In quantum many-body systems, particularly, the ones with large near-EF density states, like flat bands or van Hove singularity (VHS), electron correlations often give rise to rich phase diagrams with multiple coexisting/competing orders occurring at similar energy scales. The recently discovered locally noncentrosymmetric heavy fermion superconductor CeRh2As2 has stimulated extensive attention due to its unusual H-T phase diagram, consisting of two-phase superconductivity, antiferromagnetic order, and possible quadrupole-density wave orders. However, despite its great importance, the near-EF electronic structure remains experimentally elusive. Here, we provide this key information by combining soft X-ray and vacuum ultraviolet (VUV) angle-resolved photoemission spectroscopy measurements and atom-resolved DFT+U calculations. With bulk-sensitive soft X-rays, we reveal quasi-2D hole- and 3D electron- pockets with a pronounced nesting feature. Most importantly, we observe a symmetry-protected fourfold VHS coexisting with the Ce 4f flat bands near the EF, which, to the best of our knowledge, has never been reported before.
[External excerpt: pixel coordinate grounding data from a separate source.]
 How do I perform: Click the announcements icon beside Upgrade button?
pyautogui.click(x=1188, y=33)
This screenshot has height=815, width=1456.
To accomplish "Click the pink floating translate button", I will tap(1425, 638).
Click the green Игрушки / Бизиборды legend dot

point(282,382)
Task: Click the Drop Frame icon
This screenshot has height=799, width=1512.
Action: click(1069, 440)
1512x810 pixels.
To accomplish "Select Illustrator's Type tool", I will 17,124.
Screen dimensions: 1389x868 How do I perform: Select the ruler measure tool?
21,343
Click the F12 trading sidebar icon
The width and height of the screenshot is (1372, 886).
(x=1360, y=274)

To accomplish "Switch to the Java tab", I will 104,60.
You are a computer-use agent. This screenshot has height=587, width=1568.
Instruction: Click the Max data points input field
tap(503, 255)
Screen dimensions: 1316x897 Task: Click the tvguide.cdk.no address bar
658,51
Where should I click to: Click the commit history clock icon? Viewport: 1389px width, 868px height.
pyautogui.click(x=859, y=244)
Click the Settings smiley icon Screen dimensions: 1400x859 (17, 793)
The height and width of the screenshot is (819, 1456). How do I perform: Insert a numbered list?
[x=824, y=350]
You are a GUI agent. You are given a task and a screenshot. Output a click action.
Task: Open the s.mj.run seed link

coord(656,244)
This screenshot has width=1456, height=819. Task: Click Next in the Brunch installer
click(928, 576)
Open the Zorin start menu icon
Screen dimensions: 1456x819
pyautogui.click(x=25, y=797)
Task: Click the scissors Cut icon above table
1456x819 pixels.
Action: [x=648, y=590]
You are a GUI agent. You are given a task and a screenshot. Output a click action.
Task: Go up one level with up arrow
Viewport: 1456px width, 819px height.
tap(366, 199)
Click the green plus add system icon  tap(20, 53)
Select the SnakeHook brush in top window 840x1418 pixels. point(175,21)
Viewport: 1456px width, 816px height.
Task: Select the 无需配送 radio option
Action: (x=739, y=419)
Such a rare coexistence is expected to lead to a large density of states at the zone edge, enhancement in electron correlations, and a large upper critical field of the odd-parity superconducting phase. Uniquely, it will also result in a new type of f-VHS hybridization that alters the order and fine electronic structure of the symmetry-protected VHS and flat bands. These peculiarities offer important dimensions for understanding the reported rich phase diagram and are discussed as an origin of superconductivity with two phases. Our findings not only provide key insights into the nature of multiple phases in CeRh2As2, but also open up new prospects for exploring the novelties of many-body systems with f-VHS hybridization.